H.R. Rasuna Said/Net
H.R. Rasuna Said/Net
KOMENTAR

JIKA mendengar nama "Rasuna Said" saat ini, apa yang pertama kali terlintas di pikiran Anda? Mungkin banyak yang seketika merujuk pada nama sebuah jalan protokol di bilangan Jakarta Selatan.

Tidak salah memang, namun sebenarnya, siapa itu Rasuna Said? Apa yang telah dia lakukan hingga namanya diabadikan menjadi nama sebuah jalan di ibukota?
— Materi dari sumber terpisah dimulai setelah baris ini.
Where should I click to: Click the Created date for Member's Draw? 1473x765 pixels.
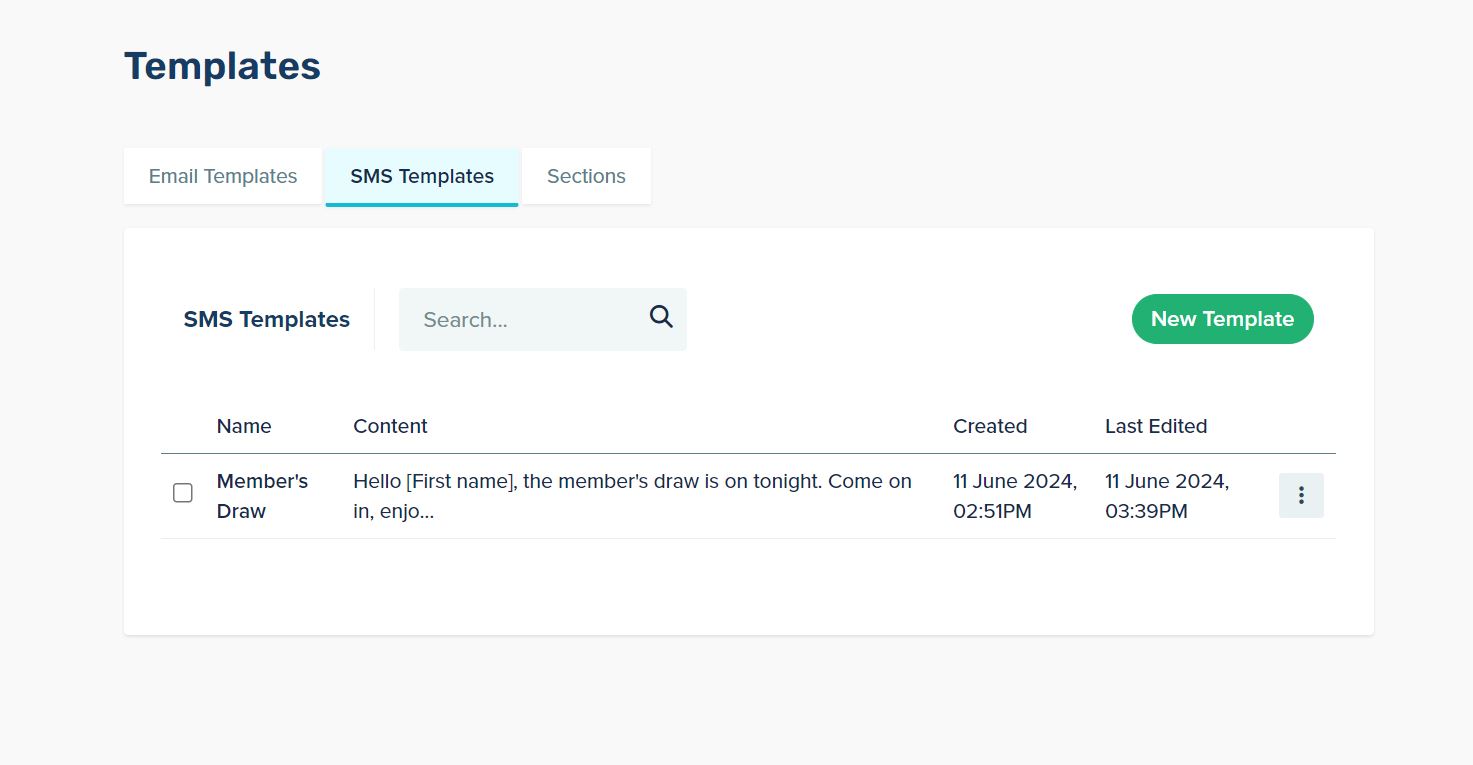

Nama lengkapnya adalah Hajjah Rangkayo Rasuna Said, atau disebut juga H.R. Rasuna Said. Dia merupakan seorang wanita kelahiran Maninjau, Agam, Sumatra Barat, 14 September 1910. Rasuna Said adalah salah seorang pejuang kemerdekaan Indonesia yang juga dinobatkan sebagai pahlawan nasional Indonesia.

Sama seperti semangat yang diperjuangkan oleh Kartini, Rasuna Said juga memperjuangkan adanya persamaan hak antara pria dan wanita.
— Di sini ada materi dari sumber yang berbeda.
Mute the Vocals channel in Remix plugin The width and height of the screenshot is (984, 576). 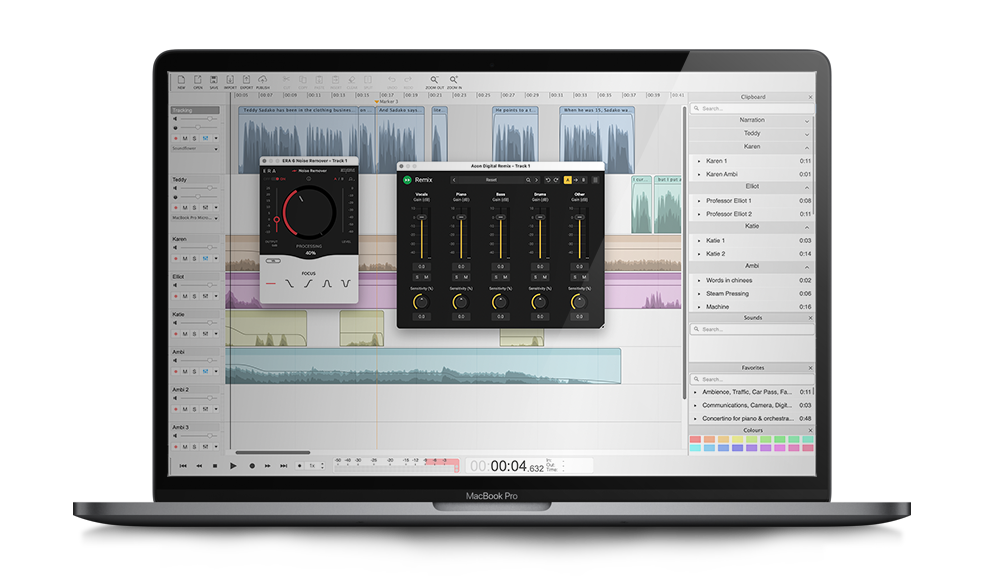point(426,277)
H.R. Rasuna Said dilahirkan pada 14 September 1910, di Desa Panyinggahan, Maninjau, Kabupaten Agam, Sumatra Barat.

Terlahir ddi keluarga bangsawan minang tidak serta merta membuat Rasuna Said berpuas diri. Ayahnya, Muhamad Said, diketahui merupakan seorang saudagar Minangkabau dan bekas aktivis pergerakan.

Mengutip sejumlah sumber, setelah menamatkan jenjang pendidikan Sekolah Dasar, Rasuna Said remaja dikirimkan sang ayah untuk melanjutkan pendidikan di pesantren Ar-Rasyidiyah. Saat itu, dia merupakan satu-satunya santri perempuan. Namun hal itu tidak lantas membuatnya berkecil hati. Sebaliknya, dia tumbuh sebagai sosok yang dikenal pandai, cerdas, dan pemberani.

Rasuna Said kemudian melanjutkan pendidikan di Diniyah Putri Padang Panjang, dan bertemu dengan Rahmah El Yunusiyyah, seorang tokoh gerakan Thawalib. Gerakan Thawalib sendiri adalah gerakan yang dibangun kaum reformis Islam di Sumatra Barat. Banyak pemimpin gerakan ini dipengaruhi oleh pemikiran nasionalis-Islam Turki, Mustafa Kemal Atatürk.

Rasuna Said merupakan sosok yang sangatmemperhatikan kemajuan dan pendidikan kaum wanita. Perjuangannya dimulai di dunia pendidikan. Dia sempat mengajar di Diniyah Putri sebagai guru. Namun pada tahun 1930, Rasuna Said berhenti mengajar karena memiliki pandangan bahwa kemajuan kaum wanita tidak hanya bisa didapat dengan mendirikan sekolah, tetapi juga harus disertai perjuangan politik.

Dengan pemikiran seperti itu, Rasuna Said pun ingin memasukkan pendidikan politik dalam kurikulum sekolah Diniyah School Putri. Namun gagasannya itu ditolak.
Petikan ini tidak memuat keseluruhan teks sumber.